There’s so much idealism in these places, so I wanted to depict this honestly and humanely and advocate for their position because we know what the counterpoint is, both because the audience understands the genre and because we live in the real world, where even in the past year technology has disrupted, in a profound way, the status quo in politics, in the world in a way that has a lot of people really scared. So the film is, at its core, about privacy, it’s about surveillance, it’s about what is the value of keeping some part of yourself just for yourself and not sharing it and how you live an important life, how you live a life that’s memorable and what you need to document or not document. My parents, when they were getting out of college The Graduate was a really big movie for them because they could see the fears and anxieties of Benjamin, Dustin Hoffman’s character in that film; his fears were their fears, and I think in a lot of ways that’s what we’re all kind of dealing with, especially young people. How do we leave a mark and how do we change the world? I think especially when you get technology involved, it’s ever evolving and changing every single day. We don’t know what’s going to be five years from now. We can speculate, but we don’t quite know.

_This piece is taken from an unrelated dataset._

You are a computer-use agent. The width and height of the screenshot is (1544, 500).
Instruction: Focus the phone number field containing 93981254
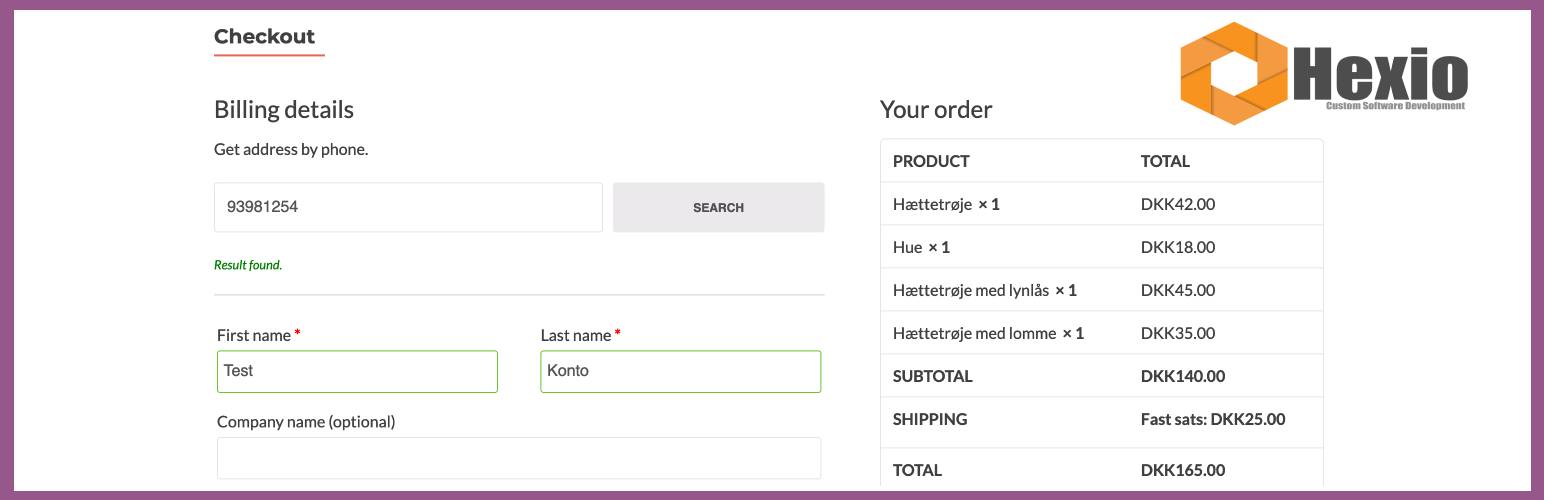(x=408, y=207)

We already share so much about ourselves. Is this film meant to be a warning about that?
I would never want to make a propaganda film — for something, against something — just because I think they’re simplistic and reductive and the world is complicated. I would never want to make a movie that would wag its finger at the audience or make them feel bad for the way that they live their lives because man, there’s better ways to spend a Friday night. I hope this movie is fun and that there is enough dark, comic, slightly thriller-y distance between what happens in the movie and your own life that you can just appreciate it on that level and then maybe self-examine if you so choose. I feel like there is maybe a debate that’s happening in cyber punk kind of novels — like 30, 35 years ago, or films from the ’90s — that were asking, does technology bring us closer together or push us further apart? To me, that feels sort of tired. We already asked that question, and I think it’s a moot point; there’s no going back.

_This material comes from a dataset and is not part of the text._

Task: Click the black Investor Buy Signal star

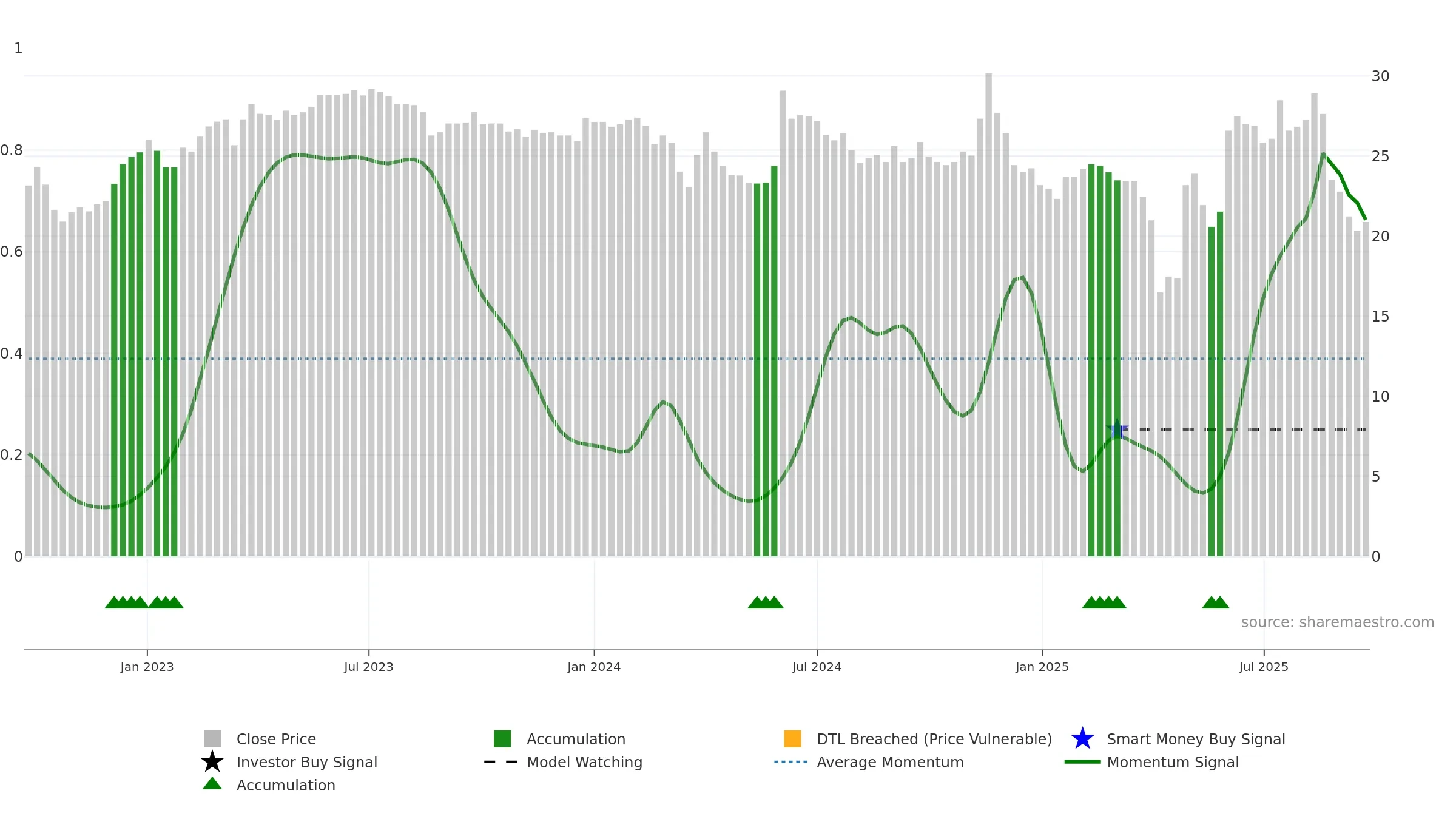Action: 212,761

I think for young people it’s the only world that they’ve known; there’s no before. When I was a kid, I did what I did and it was undocumented, except for polaroids. Like my parents, I lived a private life. I could screw up privately. That’s just not an option. That’s not part of the world. I think when it comes to what we choose to film and share, it’s easy for us to advocate for when we can see groups where there’s systemic abuses of power. I think especially in the moment that we’re living in, we want to bring truth to power, and if documenting the experience helps either make people behave better or share what was happening, it’s easy for us to advocate for that, but it becomes a slippery slope. If you’re going to put a body camera on this person, why not that person? Why not that person and that person and that person?

…The film, at the end of the day, hopefully it feels like a character that you can see yourself in for better or worse, that you spend time with. Where you wind up at the end of the film, hopefully it’s really blurry because I think the truth is a really blurry reality. The film doesn’t have a message as far as that goes — a simple, easily digested message. I think the main character is actually very complicated and is probably underestimated by the people around her initially and the film hopefully has a lot of shades to it and can certainly argue the position of what all the beautiful, shiny technology has to offer. These are the horror stories in the world that we’re living in right now that speak to what disruption, in the biggest forms, what it can bring us for better and certainly for worse.